[Material shown — start]

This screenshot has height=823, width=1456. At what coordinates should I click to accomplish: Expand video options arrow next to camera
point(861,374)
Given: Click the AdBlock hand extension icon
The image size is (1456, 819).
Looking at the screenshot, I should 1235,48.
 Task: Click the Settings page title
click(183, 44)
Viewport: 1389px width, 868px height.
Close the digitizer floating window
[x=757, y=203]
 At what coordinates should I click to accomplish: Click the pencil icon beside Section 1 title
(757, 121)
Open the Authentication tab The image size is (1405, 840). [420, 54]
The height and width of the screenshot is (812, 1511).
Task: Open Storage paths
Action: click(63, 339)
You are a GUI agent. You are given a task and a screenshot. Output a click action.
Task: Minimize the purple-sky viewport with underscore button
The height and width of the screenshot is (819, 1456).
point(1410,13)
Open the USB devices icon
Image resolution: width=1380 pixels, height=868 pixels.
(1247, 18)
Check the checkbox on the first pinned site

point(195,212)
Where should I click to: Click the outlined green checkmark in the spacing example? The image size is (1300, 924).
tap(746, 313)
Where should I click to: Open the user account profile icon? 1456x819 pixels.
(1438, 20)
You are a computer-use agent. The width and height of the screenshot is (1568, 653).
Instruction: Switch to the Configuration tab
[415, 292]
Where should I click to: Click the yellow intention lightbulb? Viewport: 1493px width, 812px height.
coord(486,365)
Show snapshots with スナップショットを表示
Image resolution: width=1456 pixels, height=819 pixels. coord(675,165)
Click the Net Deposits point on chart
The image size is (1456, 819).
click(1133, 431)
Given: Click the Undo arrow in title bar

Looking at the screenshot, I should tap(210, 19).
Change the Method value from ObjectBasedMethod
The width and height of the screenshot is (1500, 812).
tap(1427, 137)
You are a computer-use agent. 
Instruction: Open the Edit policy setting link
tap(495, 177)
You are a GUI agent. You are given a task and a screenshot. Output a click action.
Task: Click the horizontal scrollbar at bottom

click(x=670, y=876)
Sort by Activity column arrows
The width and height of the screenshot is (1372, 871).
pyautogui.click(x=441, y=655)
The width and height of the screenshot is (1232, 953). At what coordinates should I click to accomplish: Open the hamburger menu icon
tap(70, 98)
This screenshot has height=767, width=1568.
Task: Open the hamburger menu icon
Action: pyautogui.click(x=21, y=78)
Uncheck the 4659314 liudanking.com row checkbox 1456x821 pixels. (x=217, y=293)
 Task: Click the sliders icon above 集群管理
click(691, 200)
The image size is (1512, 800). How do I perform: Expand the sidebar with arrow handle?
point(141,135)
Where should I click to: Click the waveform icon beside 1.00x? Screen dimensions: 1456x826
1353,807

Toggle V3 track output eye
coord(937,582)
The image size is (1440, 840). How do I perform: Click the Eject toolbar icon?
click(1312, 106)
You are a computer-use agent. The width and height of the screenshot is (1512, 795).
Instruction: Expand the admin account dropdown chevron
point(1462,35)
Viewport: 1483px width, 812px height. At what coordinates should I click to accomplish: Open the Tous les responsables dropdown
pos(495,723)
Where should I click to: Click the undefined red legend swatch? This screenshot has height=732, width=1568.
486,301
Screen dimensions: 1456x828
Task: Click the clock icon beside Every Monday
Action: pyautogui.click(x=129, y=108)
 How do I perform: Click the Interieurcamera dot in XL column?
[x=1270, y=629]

[Material shown — finish]

▸ **Exercise description**
Using the listing above, show every line that includes the string "agent".

▸ **Output of the exercise**
You are a GUI agent. You are given a task and a screenshot. Output a click action.
You are a computer-use agent. The width and height of the screenshot is (1568, 653).
You are a computer-use agent. 
You are a GUI agent. You are given a task and a screenshot. Output a click action.
You are a computer-use agent. The width and height of the screenshot is (1512, 795).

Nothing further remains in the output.